On en connaît peu sur la variation du microbiome adhérant à l’épithélium du rumen (épimural) des bovins selon leur alimentation. Nous avons utilisé l’électrophorèse sur gel en gradient dénaturant (DGGE), la PCR quantitative en temps réel et le pyroséquençage de la région V3 hypervariable de l’ARNr 16S pour établir le profil des communautés bactériennes épimurales de 8 bovins qui sont passés d’une alimentation de fourrages à une ration à forte teneur en concentré (durant la transition), chez lesquels on a provoqué une acidose ruminale (durant la maladie) et qui en ont guéri (après la guérison).

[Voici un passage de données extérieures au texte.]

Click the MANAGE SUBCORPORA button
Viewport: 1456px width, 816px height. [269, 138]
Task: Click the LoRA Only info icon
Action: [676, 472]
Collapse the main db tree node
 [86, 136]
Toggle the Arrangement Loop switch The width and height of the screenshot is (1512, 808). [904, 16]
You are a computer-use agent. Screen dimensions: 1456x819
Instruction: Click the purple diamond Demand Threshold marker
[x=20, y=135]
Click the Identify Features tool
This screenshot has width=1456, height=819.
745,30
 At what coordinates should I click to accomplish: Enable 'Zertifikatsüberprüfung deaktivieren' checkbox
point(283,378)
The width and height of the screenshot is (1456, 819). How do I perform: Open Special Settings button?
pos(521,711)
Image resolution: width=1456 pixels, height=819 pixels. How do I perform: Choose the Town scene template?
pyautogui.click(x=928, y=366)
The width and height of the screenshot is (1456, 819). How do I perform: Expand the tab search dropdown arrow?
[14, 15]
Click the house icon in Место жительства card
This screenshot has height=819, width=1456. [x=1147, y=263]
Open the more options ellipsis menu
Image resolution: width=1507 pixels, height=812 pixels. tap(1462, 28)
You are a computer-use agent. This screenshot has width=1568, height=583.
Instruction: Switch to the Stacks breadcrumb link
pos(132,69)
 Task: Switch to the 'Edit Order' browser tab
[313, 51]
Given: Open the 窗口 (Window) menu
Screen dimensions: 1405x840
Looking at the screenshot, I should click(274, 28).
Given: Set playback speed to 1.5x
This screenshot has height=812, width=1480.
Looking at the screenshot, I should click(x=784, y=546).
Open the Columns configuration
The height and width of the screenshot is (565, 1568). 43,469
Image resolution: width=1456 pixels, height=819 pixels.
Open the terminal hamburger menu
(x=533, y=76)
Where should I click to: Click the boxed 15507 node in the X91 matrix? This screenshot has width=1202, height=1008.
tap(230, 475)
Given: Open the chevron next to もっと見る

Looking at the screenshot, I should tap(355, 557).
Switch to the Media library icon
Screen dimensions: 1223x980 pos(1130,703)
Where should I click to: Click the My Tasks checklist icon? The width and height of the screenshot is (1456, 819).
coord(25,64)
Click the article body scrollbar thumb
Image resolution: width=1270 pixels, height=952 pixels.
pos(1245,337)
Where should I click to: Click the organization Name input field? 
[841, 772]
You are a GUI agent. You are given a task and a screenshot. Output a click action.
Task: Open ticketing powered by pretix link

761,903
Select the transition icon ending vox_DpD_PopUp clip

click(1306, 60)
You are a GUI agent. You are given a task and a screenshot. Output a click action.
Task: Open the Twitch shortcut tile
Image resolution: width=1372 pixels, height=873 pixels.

Nous avons obtenu au total 153 621 séquences géniques de bonne qualité qui ont révélé moins de variabilité taxonomique entre les individus des populations bactériennes qu’entre les régimes alimentaires. Les communautés bactériennes étaient groupées selon le régime alimentaire (P < 0,03), avec seulement 14 genres représentant plus de 1 % de la population épimurale du rumen et différant (P ≤ 0,05) selon le régime. Pendant l’acidose, la quantité des bactéries suivantes a augmenté : Atopobium, Desulfocurvus, Fervidicola, Lactobacillus et Olsenella, tandis que pendant le rétablissement des animaux, les genres Desulfocurvus, Lactobacillus et Olsenella sont revenus à des concentrations semblables à celles observées avec le régime à forte teneur en concentré, alors que Sharpea et Succinivibrio sont revenus à des concentrations similaires à celles observées avec les fourrages. La qPCR a montré que l’abondance relative des populations bactériennes a changé durant la transition alimentaire, sauf pour Streptococcus spp. Moins de 5 % des unités taxonomiques opérationnelles (UTO) identifiées ont varié de manière significative en fonction du régime. Selon la DGGE, la structure des communautés épithéliales était différente (P ≤ 0,10); la ségrégation était plus évidente avec les fourrages qu’avec le grain, la provocation de l’acidose et le régime administré aux animaux malades. Les bactéries suivantes étaient prédominantes pendant l’acidose : Atopobium, cc142, Lactobacillus, Olsenella, RC39, Sharpea, Solobacterium, Succiniclasticum et Syntrophococcus. La détermination du rôle métabolique de ces genres bactériens dans le rumen des bovins recevant une ration à forte teneur en concentré pourrait permettre de définir un profil microbiologique clinique associé à l’acidose ruminale.